任务清单:
- 1) 请将孔子晚年一文中从“一天,正在编《春秋》,听说有”至“渐渐地,高高的躯体一天比一天疲软,疾病接踵而来,他知道大限已近。”的文字照原文重录一遍。
- 2) 孔子晚年一文提到孔子整理“六经”，请列出其中各部书的名称。

所附文本:

====

寻觅中华(23)

2025-10-10 评论

然而,太阳总要西沉,黄昏时刻的西风有点凄凉。

孔子回到故乡时已经六十八岁,回家一看,妻子已经在一年前去世。孔子自从五十五岁那年开始远行,再也没有见到过妻子。这位在世间不断宣讲伦理之道的男子,此刻颤颤巍巍地肃立在妻子墓前。老夫不知何言,吾妻!

七十岁时,独生子孔鲤又去世了。白发人送黑发人,老人悚然惊悸。他让中国人真正懂得了家,而他的家却在他自己脚下,碎了。

此时老人的亲人,只剩下了学生。

但是,学生啊学生,也是很难拉住。七十一岁时,他最喜爱的学生颜回去世了。他终于老泪纵横,连声呼喊:“天丧予!天丧予!”(老天要我的命啊!老天要我的命啊!)

七十二岁时,对他忠心耿耿的学生子路也去世了。子路死得很英勇,很惨烈。几乎同时,另一位他很看重的学生冉耕也去世了。

孔子在这不断的死讯中,一直在拼命般地忙碌。前来求学的学生越来越多,他还在大规模地整理“六经”(即《诗》、《书》、《礼》、《乐》、《易》、《春秋》)。尤其是《春秋》,他耗力最多。这是一部编年史,从此确定了后代中国史学的一种重要编写模式。他在这部书中表达了正名分、大一统、天命论、尊王攘夷等一系列社会历史观念,深刻地塑造了千年中国精神。

一天,正在编《春秋》,听说有人在西边猎到了仁兽麒麟,他立刻怦然心动,觉得似乎包含着一种“天命”的信息,叹道:“吾道穷矣!”随即在《春秋》中记下“西狩获麟”四字,罢笔,不再修《春秋》。他的编年史就此结束,以后的《春秋》文本出自他弟子之手。

“西狩获麟”,又是西方!他又一次抬起头来,看着西边。天命仍然从那里过来,从盘庚远去的地方,从老子消失的地方。古道西风,西风古道。

渐渐地,高高的躯体一天比一天疲软,疾病接踵而来,他知道大限已近。

那天他想唱几句。开口一试,声音有点颤抖,但仍然浑厚。他拖着长长的尾音唱出三句:

泰山其颓乎!

梁木其坏乎!

哲人其萎乎!

唱过之后七天,这座泰山真的倒了。连同南坡的阳光、北坡的风雪,一起倒了。

千里古道,万丈西风,顷刻凝缩到了他卧榻前那双麻履之下。

点评一:

两个伟大哲人的行走:老子飘逸,孔子坚韧。怀揣大道而如夸父追日,行走者莫不如此。对真理与生命之源的体认,为何必须经由脚踏实地的行走?敢于将自我放逐,方有大境界的获得。(老愚)

====

条目摘录:
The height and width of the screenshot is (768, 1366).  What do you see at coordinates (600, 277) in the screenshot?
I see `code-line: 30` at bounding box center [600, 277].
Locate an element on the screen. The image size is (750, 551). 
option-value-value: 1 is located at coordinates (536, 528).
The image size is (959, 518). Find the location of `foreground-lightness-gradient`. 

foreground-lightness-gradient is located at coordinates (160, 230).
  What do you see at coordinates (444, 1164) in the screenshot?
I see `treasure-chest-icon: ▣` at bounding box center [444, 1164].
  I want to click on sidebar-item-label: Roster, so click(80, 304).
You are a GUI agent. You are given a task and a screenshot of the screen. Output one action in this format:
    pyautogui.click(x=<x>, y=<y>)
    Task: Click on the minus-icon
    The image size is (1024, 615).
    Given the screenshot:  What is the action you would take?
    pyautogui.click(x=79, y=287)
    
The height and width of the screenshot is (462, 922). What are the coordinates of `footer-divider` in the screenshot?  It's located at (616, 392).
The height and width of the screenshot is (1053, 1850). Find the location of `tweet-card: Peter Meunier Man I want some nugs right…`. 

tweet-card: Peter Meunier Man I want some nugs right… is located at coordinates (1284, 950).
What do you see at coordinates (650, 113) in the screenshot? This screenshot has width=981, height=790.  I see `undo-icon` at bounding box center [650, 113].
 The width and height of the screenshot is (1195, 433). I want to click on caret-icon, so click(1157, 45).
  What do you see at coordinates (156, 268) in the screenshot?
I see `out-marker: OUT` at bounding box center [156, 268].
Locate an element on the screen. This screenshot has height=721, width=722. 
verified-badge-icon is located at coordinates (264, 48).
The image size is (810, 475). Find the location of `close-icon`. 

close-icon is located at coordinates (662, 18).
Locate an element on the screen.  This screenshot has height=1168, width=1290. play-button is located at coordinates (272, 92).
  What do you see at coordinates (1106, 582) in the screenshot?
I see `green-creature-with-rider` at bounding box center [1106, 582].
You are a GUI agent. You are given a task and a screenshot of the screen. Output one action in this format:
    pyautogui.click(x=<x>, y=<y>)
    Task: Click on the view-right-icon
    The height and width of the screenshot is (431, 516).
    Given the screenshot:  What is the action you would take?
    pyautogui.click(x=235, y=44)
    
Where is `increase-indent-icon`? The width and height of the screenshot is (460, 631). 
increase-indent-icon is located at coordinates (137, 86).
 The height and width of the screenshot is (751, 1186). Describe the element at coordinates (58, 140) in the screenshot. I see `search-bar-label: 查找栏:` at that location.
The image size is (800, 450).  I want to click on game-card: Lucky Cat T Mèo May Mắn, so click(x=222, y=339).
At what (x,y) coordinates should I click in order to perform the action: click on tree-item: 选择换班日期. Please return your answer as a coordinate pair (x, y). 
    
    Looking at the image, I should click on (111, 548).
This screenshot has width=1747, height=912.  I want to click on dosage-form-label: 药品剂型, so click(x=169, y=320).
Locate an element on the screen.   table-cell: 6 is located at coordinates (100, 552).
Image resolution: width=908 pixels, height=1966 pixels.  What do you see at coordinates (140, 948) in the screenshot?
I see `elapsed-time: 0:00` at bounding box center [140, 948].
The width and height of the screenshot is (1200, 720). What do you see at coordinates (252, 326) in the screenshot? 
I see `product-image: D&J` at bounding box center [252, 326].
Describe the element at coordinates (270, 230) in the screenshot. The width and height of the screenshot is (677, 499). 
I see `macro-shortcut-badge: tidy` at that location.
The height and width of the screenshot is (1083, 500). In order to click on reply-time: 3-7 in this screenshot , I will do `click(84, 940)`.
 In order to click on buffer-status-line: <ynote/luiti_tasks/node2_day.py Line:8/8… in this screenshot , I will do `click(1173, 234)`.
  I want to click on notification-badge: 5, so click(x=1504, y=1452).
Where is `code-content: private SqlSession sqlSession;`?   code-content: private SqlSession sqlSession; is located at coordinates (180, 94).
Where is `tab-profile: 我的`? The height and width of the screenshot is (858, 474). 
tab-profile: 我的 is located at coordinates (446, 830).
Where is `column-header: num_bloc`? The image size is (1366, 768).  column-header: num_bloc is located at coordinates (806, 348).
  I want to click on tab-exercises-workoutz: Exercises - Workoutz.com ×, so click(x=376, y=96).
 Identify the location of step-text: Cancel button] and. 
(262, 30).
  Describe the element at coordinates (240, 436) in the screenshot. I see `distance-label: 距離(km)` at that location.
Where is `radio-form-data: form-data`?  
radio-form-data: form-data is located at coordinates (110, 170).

====

任务答案:
- 1)
一天,正在编《春秋》,听说有人在西边猎到了仁兽麒麟,他立刻怦然心动,觉得似乎包含着一种“天命”的信息,叹道:“吾道穷矣!”随即在《春秋》中记下“西狩获麟”四字,罢笔,不再修《春秋》。他的编年史就此结束,以后的《春秋》文本出自他弟子之手。

“西狩获麟”,又是西方!他又一次抬起头来,看着西边。天命仍然从那里过来,从盘庚远去的地方,从老子消失的地方。古道西风,西风古道。

渐渐地,高高的躯体一天比一天疲软,疾病接踵而来,他知道大限已近。

- 2) 《诗》、《书》、《礼》、《乐》、《易》、《春秋》